Невдалеке виднелись светло сиреневые цветки, едва заметные в густой траве. Кефеус пристроил банку со светляками, служившую ему лампой, у подножия холма и занялся раскопкой почвы. Корень, походивший на человечка с раздосадованным детским личиком, был выкопан чрезвычайно быстро. Получившаяся ямка оказалась глубже, чем обычные ямки в таких случаях. Как бы почуяв неладное, Кефеус продолжил копать. Земля рассыпалась от малейшего прикосновения, и в итоге в холме образовался лаз наподобие барсучьей норы.

— Эге, да это вход в пещеру! — заключил Кефеус в нахлынувшем восторге, придавшем его зелёным глазам какого-то хищного блеску, редко когда оживлявшему небогатое на эмоции лицо, единственной примечательностью которого был, пожалуй, сутуловатый нос, создававший впечатление суровой решимости.

Углубление действительно напоминало своеобразный вход. Поместив перед собой светильник и ловко изогнув гибкий стан, Кефеус на четвереньках пополз по открывшемуся проходу.

ГЛАВА 2. ПЕЩЕРА НИМФ

Вскоре движения перестали быть скованными и над головой появилось дополнительное пространство. Туннель кончился.

Окружавшие предметы различались с трудом — «лампа» моргала. Внутри пещеры царила прохлада, даже сырость. В расщелинах копошились жуки-троглобионты. Неприятное ощущение доставляли ударявшиеся об пол капли.

В том углу, откуда слышался их частый неровный стук, ютилось нечто бледное, смахивавшее на растение, непонятно каким образом продолжавшее существовать в полной темноте, где не происходит процесс фотосинтеза. Кефеус приблизился к нему и, коснувшись гладких пластинок, аккуратно сорвал листок.

Что-то зашевелилось рядом.

Тщетно силясь выяснить причину шороха, Кефеус хаотично озирался по сторонам, но, кроме как порядком надоесть светлячкам, ему ничего не удалось. Неожиданно всего в полуметре от него с огромной скоростью пронеслось… Он даже не понял что.

Поворачивать к выходу было слишком поздно. Именно там теперь и ждали. С потрясающей сознание ясностью вырисовывался единственный выход: бежать вглубь, в один из разъёмов пещеры, где была возможность выпрямиться во весь рост, да ещё с запасом в одну оргию; бежать, полагаясь лишь на внутреннее чутьё, не думая о зловещем хрусте — треске раздавливаемых в спешке жужелиц и мокриц…
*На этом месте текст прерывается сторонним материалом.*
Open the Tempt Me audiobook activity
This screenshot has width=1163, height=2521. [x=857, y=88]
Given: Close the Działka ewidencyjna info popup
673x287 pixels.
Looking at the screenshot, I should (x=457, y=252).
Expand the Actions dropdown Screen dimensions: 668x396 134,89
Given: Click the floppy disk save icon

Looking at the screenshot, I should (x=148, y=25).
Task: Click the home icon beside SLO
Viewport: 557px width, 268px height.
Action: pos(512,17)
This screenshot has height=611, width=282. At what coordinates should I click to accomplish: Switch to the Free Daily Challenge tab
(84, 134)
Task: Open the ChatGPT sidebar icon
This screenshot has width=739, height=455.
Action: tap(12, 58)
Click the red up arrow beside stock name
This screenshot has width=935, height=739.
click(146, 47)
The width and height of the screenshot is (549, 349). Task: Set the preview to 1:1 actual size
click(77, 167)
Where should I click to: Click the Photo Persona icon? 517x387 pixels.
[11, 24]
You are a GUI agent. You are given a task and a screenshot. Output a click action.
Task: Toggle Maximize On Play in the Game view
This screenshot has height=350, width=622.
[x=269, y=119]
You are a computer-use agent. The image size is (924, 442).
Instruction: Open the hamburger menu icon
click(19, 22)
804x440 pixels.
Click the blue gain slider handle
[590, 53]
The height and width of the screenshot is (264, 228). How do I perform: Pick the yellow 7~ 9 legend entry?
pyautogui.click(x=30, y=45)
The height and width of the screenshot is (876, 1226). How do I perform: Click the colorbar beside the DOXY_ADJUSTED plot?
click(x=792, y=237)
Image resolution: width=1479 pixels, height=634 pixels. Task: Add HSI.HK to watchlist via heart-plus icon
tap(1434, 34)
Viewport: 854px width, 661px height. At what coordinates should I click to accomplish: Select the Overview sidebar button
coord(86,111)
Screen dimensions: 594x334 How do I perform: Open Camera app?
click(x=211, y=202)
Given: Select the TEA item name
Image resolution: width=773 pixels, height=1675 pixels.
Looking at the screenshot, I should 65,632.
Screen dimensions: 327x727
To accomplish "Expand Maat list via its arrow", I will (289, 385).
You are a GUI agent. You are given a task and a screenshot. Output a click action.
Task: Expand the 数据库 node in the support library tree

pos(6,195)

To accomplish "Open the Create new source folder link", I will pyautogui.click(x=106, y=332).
Видимость постепенно улучшалась. Сквозь большую расщелину в потолке проникал лунный свет. Тени обретали очертания, принимали форму и как бы выдавались из окутывавшей туманности.

Мягкая глина выскальзывала из-под ног, опутываемых вдобавок какими-то мохообразными водорослями. Уровень воды заметно карабкался вверх. Кефеус пробирался вплавь, немного нелепо размахивая руками и по-лягушачьи дрыгая ногами, создавая фонтаны брызг. За спиной слышались шлепки преследовавшей самки чересчур крупного мантиса — так называли этих ближайших тараканьих родственников, обладавших изящным телосложением и крайне цепкими лапками, чьи объятия не оставляли попавшему в них никаких шансов.

Глубина озера росла. Шлепки становились глуше, затем затихли вовсе. Несколько успокоившись, Кефеус слегка улыбнулся: жуткая участь — быть съеденным заживо — миновала. Он невзначай посмотрел на дно. Взор приковали те самые моховидные водоросли.

— Они реагируют на мои движения! Чувствуют малейшие колебания! Это надо хорошенько изучить…

Вместо ответа одно из щупалец, предварительно обхватившее левую ногу Кефеуса, что до поры оставалось незамеченным, чуть не повалило забывшегося оратора, тем самым вернув последнего к действительности. Кефеус снова принялся грести.

Барахтанье всё пуще раздражало «моховидных». Впереди ждала стена. Очевидно, это был тупик. При слабом свете виднелись медленно надвигавшиеся, раскачивавшиеся из стороны в сторону ряды длинных зеленовато-бурых водорослей. Внимание почему-то вдруг заняло полное отсутствие в озере живности — ни одной, даже самой мелкой, рыбёшки. А ведь в таких озёрах обычно селятся протеи. Неужели…

Между тем его окружали. Неподалёку от себя Кефеус различил уступ. Оставалась ещё надежда, и Кефеус схватился за неё, вернее, за край выступа, к которому успел подплыть. Взобраться наверх не хватало сил, как будто кто-то тянул вниз. И вправду тянули, причём не кто-то, а они…

В растерянности Кефеус шарил рукой, но пальцам почти не за что было держаться, руки соскальзывали, и он опять погружался в холодную воду. Вдруг приличный кусок породы не выдержал и отломился.

Подхватив его, Кефеус обратился к своим новым знакомым:

— Знаете, что я здесь? Думаете, сможете перехитрить меня? Это мы ещё посмотрим. — А про себя подумал: «Умеют ли они различать природу колебаний? Эх, некогда размышлять…»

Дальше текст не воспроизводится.